- _TASK INSTRUCTIONS_:
1. Answer each question below from the passage on motor insurance premiums, giving each answer on its own line with the matching letter.
(a) How many nationalised general insurance companies does India have, according to the passage?
(b) Which body provides IRDAI with the data on claims paid and gross written premiums?
(c) Over what period has there been a steep increase in TPP, according to L. Rangarajan?
2. For each statement below, decide whether it agrees with the passage on motor insurance premiums. Answer yes or no, and quote the words from the passage that decide it.
(a) United India is partly owned by private investors.
(b) In third-party insurance, the insurer's liability has a fixed limit.
(c) Compensation to accident victims rises in line with minimum wages and inflation rates.

So, when MOTORINDIA met a team of regional managers at UIIC Madurai Regional Office, the objective was to get more clarity on the rising TPP and the significance of comprehensive insurance for transport vehicles in the current scenario of market downturn. United India is one of the four nationalised general insurance companies, fully-owned by the Government of India. It pioneered motor insurance in India decades ago, and is among the leading insurers of motor vehicles in the country today.

Tariff strengthens market

L. Rangarajan, Chief Regional Manager (CRM) at Madurai RO, agrees to the plight of vehicle owners that there has been a steep increase in TPP in the last three years. “But we have to understand why TPP is tariffed in India. IRDAI arrives at motor TPP rates every time considering the latest data on claim paid and gross written premiums of the previous few years, provided by the Insurance Information Bureau of India (IIBI) that sources the necessary data from all the insurance companies. It publishes exposure drafts to solicit public opinion on the proposed rates before declaring revised tariffs,” he explains.

“Thus, a higher rate of accidents involving commercial vehicles and ensuing insurance claims are directly related to tariff hikes. Compensation to accident victims and property losses are also ascending as per minimum wages and inflation rates. Since the liability of the insurer is unlimited in third-party insurance as it covers any damage caused to life and property of others, the insurer has to have a strong asset base to observe losses owing to higher claims. Amid market competition, insurance companies may indulge in discounting TPP to retain their customers, which may lead to erosion of their necessary capital backup to settle claims. Therefore, to prevent companies from incurring losses or closure that can create uncertainties in the industry, IRDAI fixes TPP rates below which companies cannot discount,” he adds.

- _MATERIAL SHOWN_:
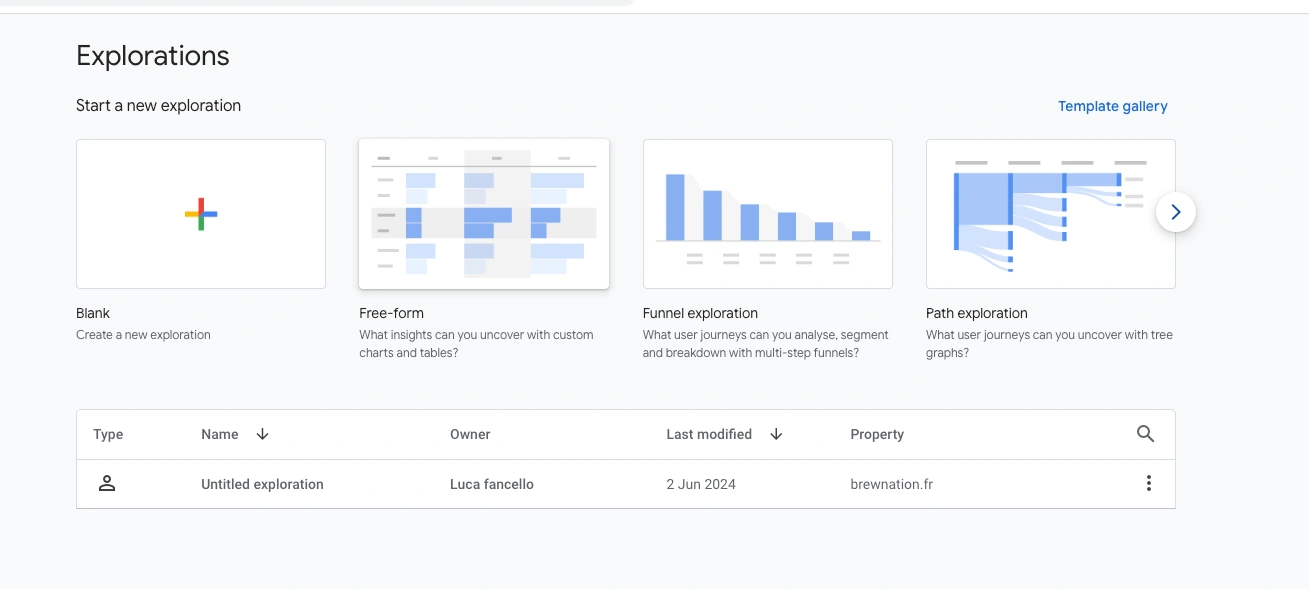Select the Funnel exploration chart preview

...

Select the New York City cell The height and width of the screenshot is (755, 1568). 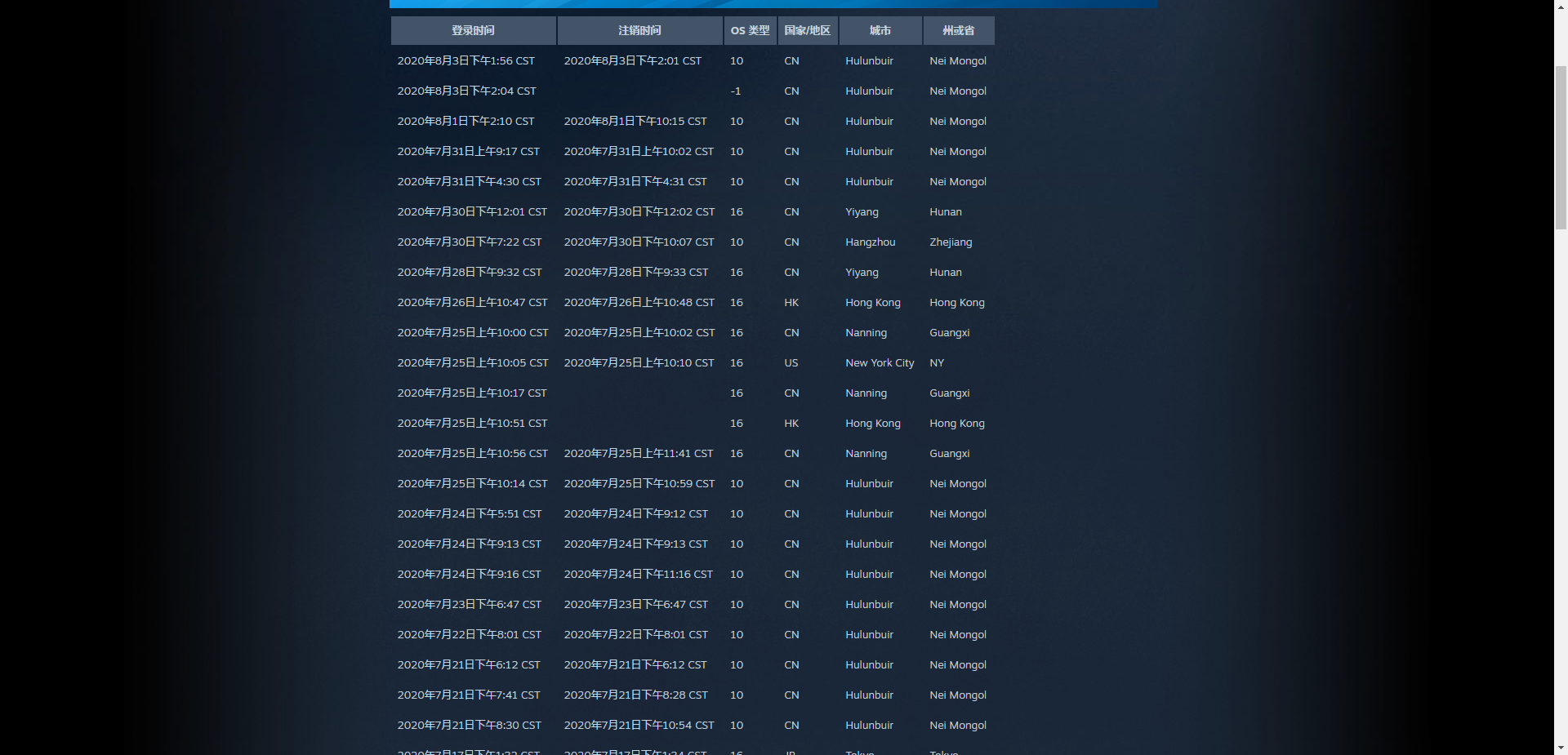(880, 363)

--

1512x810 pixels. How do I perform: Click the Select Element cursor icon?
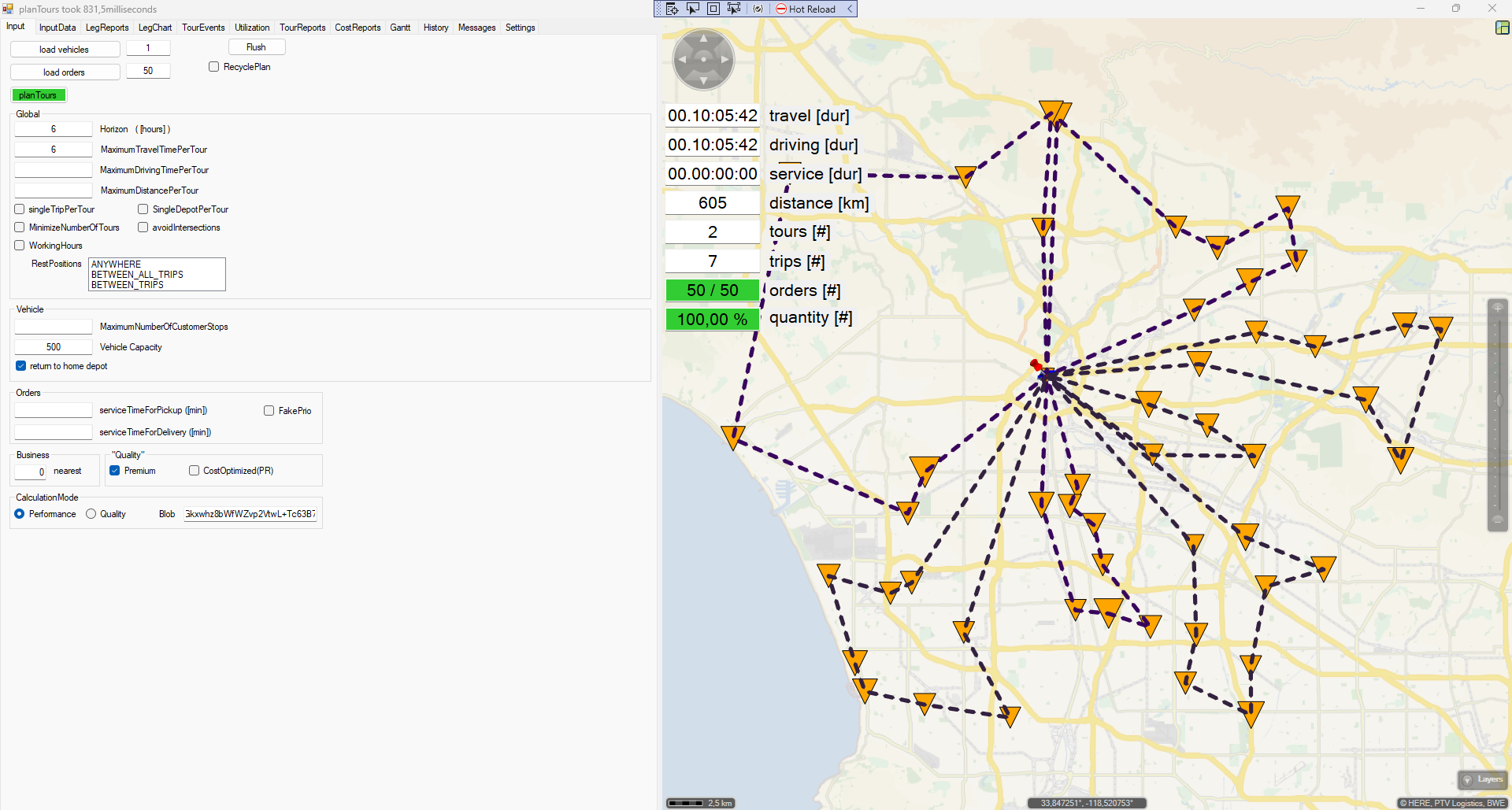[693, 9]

- _CORRECT ANSWERS_:
1.
(a) Four.
(b) The Insurance Information Bureau of India (IIBI).
(c) The last three years.

2.
(a) No: "fully-owned by the Government of India"
(b) No: "the liability of the insurer is unlimited in third-party insurance"
(c) Yes: "Compensation to accident victims and property losses are also ascending as per minimum wages and inflation rates"